Task brief
Here is the task for the records below: repeat exactly the lines from the one with "Kırtasiye (54, 770)" to the one with "Obiettivi di accessibilità (64, 2369)", both included, and nothing else.

Dataset extract
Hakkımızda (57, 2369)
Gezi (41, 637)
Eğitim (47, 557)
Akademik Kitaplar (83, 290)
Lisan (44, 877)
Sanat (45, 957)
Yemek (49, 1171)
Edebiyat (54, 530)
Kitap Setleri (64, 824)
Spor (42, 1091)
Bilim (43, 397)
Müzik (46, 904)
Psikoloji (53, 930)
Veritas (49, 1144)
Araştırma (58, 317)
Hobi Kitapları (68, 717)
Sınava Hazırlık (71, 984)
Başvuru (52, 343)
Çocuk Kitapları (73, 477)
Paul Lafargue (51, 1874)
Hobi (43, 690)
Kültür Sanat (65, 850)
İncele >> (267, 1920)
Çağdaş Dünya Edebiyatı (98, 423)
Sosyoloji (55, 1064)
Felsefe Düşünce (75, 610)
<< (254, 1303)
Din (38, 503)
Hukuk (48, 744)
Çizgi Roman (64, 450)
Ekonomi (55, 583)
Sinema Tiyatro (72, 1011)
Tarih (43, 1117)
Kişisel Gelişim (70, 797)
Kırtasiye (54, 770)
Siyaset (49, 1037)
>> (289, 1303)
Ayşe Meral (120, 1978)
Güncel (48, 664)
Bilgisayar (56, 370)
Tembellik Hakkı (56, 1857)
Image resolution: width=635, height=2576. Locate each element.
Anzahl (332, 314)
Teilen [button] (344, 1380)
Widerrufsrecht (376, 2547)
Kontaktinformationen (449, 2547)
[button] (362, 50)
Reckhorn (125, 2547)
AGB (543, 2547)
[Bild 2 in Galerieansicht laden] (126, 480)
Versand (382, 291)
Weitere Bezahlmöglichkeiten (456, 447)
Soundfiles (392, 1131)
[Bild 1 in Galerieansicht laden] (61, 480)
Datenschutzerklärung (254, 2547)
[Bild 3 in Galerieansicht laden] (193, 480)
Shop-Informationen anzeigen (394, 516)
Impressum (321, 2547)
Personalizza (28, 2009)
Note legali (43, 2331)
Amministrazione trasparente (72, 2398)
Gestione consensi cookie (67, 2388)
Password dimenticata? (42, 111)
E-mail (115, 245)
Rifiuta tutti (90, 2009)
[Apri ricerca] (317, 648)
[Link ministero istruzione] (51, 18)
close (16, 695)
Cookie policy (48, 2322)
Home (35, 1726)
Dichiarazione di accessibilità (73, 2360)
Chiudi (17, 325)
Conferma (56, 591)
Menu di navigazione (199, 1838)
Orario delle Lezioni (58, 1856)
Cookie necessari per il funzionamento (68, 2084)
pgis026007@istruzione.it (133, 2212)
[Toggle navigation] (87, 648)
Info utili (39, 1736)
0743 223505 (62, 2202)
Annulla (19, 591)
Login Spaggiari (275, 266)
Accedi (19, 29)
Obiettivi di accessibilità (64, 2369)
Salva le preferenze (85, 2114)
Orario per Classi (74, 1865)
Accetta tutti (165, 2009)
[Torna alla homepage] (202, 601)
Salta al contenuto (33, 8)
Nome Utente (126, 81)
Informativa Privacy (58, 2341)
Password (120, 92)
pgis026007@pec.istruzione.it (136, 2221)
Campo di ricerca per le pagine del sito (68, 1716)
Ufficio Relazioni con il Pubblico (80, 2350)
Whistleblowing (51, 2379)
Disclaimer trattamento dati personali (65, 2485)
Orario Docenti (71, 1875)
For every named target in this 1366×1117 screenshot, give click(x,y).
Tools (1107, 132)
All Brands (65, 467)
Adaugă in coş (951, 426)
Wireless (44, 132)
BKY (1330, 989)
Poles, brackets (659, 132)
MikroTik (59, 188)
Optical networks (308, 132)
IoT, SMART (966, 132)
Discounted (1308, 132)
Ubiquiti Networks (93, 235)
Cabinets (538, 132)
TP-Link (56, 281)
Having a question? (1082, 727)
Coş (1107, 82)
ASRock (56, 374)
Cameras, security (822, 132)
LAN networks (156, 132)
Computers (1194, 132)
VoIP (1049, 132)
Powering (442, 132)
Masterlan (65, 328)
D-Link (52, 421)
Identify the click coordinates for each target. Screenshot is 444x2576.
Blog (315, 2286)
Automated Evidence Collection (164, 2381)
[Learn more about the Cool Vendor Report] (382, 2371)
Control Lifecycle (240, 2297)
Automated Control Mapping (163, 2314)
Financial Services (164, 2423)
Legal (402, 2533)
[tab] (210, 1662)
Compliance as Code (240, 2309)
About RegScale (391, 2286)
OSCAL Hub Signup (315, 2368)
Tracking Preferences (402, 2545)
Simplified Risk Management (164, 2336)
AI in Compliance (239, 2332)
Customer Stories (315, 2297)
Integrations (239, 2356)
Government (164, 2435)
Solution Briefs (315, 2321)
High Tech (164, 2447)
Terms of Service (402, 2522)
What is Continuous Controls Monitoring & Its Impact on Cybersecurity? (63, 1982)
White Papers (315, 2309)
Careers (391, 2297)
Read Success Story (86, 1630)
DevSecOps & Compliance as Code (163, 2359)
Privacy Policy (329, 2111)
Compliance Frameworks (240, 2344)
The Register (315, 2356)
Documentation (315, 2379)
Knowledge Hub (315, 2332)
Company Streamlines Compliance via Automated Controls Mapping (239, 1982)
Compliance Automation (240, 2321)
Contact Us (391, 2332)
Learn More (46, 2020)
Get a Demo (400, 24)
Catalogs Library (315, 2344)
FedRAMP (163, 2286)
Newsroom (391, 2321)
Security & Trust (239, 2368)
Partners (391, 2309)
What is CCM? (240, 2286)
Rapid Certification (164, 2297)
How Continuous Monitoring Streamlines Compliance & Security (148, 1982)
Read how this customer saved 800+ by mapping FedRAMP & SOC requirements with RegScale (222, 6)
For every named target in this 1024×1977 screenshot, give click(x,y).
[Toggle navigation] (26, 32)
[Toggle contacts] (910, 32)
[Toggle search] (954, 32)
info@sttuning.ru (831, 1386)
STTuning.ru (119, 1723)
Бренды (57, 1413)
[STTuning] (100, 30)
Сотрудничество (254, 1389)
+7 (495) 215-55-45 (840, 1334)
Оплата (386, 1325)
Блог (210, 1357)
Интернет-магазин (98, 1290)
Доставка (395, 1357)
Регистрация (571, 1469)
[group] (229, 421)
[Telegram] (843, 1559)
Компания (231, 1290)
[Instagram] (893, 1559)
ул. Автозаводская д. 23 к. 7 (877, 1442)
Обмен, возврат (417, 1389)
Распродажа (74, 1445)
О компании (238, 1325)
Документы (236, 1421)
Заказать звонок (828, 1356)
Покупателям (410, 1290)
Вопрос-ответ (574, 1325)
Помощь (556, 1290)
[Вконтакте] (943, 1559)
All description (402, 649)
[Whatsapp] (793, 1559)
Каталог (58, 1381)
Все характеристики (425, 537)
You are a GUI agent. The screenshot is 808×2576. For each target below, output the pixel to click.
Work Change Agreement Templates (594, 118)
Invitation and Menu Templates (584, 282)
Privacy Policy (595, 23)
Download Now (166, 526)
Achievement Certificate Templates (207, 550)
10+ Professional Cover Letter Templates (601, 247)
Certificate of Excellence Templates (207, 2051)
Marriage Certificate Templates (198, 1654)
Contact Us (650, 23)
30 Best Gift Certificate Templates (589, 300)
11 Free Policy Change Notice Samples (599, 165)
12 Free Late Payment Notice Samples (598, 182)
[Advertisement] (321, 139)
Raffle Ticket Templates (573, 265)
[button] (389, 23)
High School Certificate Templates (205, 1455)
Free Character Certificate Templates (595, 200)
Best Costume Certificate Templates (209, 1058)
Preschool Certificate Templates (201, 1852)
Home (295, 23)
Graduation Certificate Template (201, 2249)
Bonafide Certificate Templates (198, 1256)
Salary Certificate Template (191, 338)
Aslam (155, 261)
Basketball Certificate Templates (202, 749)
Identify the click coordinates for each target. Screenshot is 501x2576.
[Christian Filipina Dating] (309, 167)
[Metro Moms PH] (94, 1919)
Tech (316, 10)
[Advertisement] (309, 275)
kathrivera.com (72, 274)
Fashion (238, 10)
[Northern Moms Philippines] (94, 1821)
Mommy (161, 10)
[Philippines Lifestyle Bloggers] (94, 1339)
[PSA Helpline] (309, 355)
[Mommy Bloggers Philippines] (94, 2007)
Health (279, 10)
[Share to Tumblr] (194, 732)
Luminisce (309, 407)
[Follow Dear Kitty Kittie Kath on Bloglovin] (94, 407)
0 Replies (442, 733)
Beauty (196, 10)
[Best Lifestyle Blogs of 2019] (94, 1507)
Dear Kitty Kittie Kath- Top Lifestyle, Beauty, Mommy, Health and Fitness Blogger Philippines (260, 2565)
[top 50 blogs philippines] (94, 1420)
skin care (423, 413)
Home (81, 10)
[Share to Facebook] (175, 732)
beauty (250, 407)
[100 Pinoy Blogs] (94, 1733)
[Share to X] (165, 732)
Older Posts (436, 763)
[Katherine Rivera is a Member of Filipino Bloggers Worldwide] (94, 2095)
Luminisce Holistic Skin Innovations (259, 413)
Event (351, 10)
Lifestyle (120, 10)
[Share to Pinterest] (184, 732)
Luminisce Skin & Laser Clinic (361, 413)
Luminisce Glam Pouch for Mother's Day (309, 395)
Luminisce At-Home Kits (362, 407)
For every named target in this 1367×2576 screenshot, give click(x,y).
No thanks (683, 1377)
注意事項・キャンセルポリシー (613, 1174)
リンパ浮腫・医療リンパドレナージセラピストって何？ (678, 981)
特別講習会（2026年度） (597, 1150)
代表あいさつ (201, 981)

Finished task
Kırtasiye (54, 770)
Siyaset (49, 1037)
>> (289, 1303)
Ayşe Meral (120, 1978)
Güncel (48, 664)
Bilgisayar (56, 370)
Tembellik Hakkı (56, 1857)
Image resolution: width=635, height=2576. Locate each element.
Anzahl (332, 314)
Teilen [button] (344, 1380)
Widerrufsrecht (376, 2547)
Kontaktinformationen (449, 2547)
[button] (362, 50)
Reckhorn (125, 2547)
AGB (543, 2547)
[Bild 2 in Galerieansicht laden] (126, 480)
Versand (382, 291)
Weitere Bezahlmöglichkeiten (456, 447)
Soundfiles (392, 1131)
[Bild 1 in Galerieansicht laden] (61, 480)
Datenschutzerklärung (254, 2547)
[Bild 3 in Galerieansicht laden] (193, 480)
Shop-Informationen anzeigen (394, 516)
Impressum (321, 2547)
Personalizza (28, 2009)
Note legali (43, 2331)
Amministrazione trasparente (72, 2398)
Gestione consensi cookie (67, 2388)
Password dimenticata? (42, 111)
E-mail (115, 245)
Rifiuta tutti (90, 2009)
[Apri ricerca] (317, 648)
[Link ministero istruzione] (51, 18)
close (16, 695)
Cookie policy (48, 2322)
Home (35, 1726)
Dichiarazione di accessibilità (73, 2360)
Chiudi (17, 325)
Conferma (56, 591)
Menu di navigazione (199, 1838)
Orario delle Lezioni (58, 1856)
Cookie necessari per il funzionamento (68, 2084)
pgis026007@istruzione.it (133, 2212)
[Toggle navigation] (87, 648)
Info utili (39, 1736)
0743 223505 (62, 2202)
Annulla (19, 591)
Login Spaggiari (275, 266)
Accedi (19, 29)
Obiettivi di accessibilità (64, 2369)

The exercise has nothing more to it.